“Pouco tempo atrás contei aos meus pais que eu era gay. Não pegou muito bem e eles me disseram que há algo psicologicamente errado comigo, que me criaram errado. Hoje minha mãe, meu pai e eu tivemos uma longa ‘conversa’ no meu quarto, na qual eles me informaram que eu devo me inscrever em um programa cristão fundamentalista para gays… É como um treinamento militar… Se eu sair ‘hétero’, ficarei tão instável mentalmente e deprimido que não terá importância”.
O depoimento é do adolescente Zach, 16, do Tennessee (EUA), num blog na internet, antes de ser enviado para a associação Love in Action, de onde sairia “liberto”. Lá, Zach jogaria futebol, não manteria contato físico (nem aperto de mãos) e teria todas as conversas monitoradas – inclusive com a família. Houve comoção, e o Estado interveio. Havia a suspeita de que a associação oferecia “serviços terapêuticos” sem licença. Quando recebeu alta, Zach
ainda se dizia gay.
No Brasil, Daniel Silva, 32, também nascido num lar evangélico, conheceu o ministério “Deus se Importa”, da Igreja Batista da Lagoinha (Belo Horizonte, MG). Alimentando a “idéia de que era possível ser liberto da homossexualidade”, internou-se na “casa de recuperação”.

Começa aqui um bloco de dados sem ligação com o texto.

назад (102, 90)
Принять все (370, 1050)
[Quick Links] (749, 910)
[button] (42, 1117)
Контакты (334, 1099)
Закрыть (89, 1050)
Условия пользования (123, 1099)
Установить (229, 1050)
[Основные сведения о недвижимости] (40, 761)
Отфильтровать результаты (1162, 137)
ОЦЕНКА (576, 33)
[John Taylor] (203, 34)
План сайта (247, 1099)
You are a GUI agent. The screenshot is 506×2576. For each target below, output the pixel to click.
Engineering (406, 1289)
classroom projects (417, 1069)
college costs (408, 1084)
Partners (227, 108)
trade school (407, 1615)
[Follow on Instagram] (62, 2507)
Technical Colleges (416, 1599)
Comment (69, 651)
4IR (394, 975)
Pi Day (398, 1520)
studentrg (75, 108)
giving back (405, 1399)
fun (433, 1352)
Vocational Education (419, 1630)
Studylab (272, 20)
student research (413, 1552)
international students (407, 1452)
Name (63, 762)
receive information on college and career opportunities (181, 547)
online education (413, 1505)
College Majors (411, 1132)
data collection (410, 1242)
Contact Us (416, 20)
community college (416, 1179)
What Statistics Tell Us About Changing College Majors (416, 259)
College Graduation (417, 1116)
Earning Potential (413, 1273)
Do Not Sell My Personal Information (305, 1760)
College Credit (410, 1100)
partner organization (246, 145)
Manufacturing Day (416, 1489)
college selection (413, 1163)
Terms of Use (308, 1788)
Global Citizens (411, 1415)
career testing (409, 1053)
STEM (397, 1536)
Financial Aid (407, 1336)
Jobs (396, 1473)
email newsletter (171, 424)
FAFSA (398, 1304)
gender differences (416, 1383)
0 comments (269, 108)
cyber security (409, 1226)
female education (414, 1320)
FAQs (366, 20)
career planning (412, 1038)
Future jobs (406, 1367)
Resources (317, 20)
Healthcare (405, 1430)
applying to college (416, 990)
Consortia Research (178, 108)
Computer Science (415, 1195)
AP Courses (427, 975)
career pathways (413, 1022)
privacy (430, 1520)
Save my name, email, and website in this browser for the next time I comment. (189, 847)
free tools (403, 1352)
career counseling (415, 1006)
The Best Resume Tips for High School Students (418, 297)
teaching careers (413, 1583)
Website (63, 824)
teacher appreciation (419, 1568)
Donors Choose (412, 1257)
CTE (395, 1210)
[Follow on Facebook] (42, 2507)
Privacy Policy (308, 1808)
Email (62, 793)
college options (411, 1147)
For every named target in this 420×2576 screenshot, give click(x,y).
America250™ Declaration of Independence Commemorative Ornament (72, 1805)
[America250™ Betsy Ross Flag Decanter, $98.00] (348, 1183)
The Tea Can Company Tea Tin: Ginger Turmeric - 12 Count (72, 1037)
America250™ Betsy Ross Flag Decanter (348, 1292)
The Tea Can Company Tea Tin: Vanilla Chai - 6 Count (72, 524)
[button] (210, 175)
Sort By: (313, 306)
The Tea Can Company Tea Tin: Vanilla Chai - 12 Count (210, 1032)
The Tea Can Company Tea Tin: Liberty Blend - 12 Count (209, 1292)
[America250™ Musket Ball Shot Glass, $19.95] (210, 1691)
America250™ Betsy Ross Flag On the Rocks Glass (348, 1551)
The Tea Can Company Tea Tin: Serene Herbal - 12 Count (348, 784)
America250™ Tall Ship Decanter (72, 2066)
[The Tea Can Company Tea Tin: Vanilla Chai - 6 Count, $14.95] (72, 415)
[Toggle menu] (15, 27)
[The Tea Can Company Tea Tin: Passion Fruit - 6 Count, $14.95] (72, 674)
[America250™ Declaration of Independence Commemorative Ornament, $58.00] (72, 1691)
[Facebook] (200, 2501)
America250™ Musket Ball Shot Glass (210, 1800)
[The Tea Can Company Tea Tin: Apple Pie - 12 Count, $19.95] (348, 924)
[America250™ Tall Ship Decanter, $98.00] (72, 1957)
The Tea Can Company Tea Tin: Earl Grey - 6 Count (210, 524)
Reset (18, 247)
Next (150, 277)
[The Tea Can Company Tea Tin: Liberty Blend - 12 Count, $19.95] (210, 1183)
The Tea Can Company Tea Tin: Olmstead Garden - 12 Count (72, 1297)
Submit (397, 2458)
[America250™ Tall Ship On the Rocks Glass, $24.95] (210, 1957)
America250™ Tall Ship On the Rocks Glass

“Minhas malas foram todas fiscalizadas”, diz Silva. “A única hora que tínhamos com Deus era de manhã, das 7h às 8h, antes do café e à noite. Somente algumas pessoas eram autorizadas a sair. Eu não podia sair sem autorização. Íamos à igreja somente no domingo à noite acompanhados por alguém da casa”. Daniel Silva permanece gay.
Sergio Viula, 41, professor de inglês, formando pelo Seminário Teológico Betel e em filosofia pela UERJ (Universidade do Estado do Rio de Janeiro), ajudou a formar o Movimento pela Sexualidade Sadia (Moses) – ONG evangélica que auxilia na “cura do homossexualismo”. Chegou a ser pastor da Igreja Batista, casou-se, teve dois filhos. Era um exemplo de cura e libertação. Dava testemunho da própria “cura”. Hoje, diz-se homossexual – como, na verdade, sempre o fora.
São três exemplos, mas não únicos (você, leitor, provavelmente acreditou ou ainda acredita na libertação da homossexualidade). E a tinta fica mais forte quando lê-se o estudo da Universidade da Califórnia que mostrou que a postura dos pais causa ações autodestrutivas (depressão e tentativa de suicídio) nos adolescentes homossexuais. Os rechaçados por suas famílias tem oito vezes mais probabilidade de tentar suicídio e três vezes mais chances de se drogar quando adultos em relação aos que recebem apoio familiar. Normalmente, pais evangélicos reagem muito mal à homossexualidade dos filhos – em grande parte, responsabilidade do discurso religioso homofóbico.
Em outro estudo, este do Departamento de Saúde dos EUA – mostra que 40% dos casos de suicídio ocorridos entre jovens LGBT têm ligação com a homofobia religiosa.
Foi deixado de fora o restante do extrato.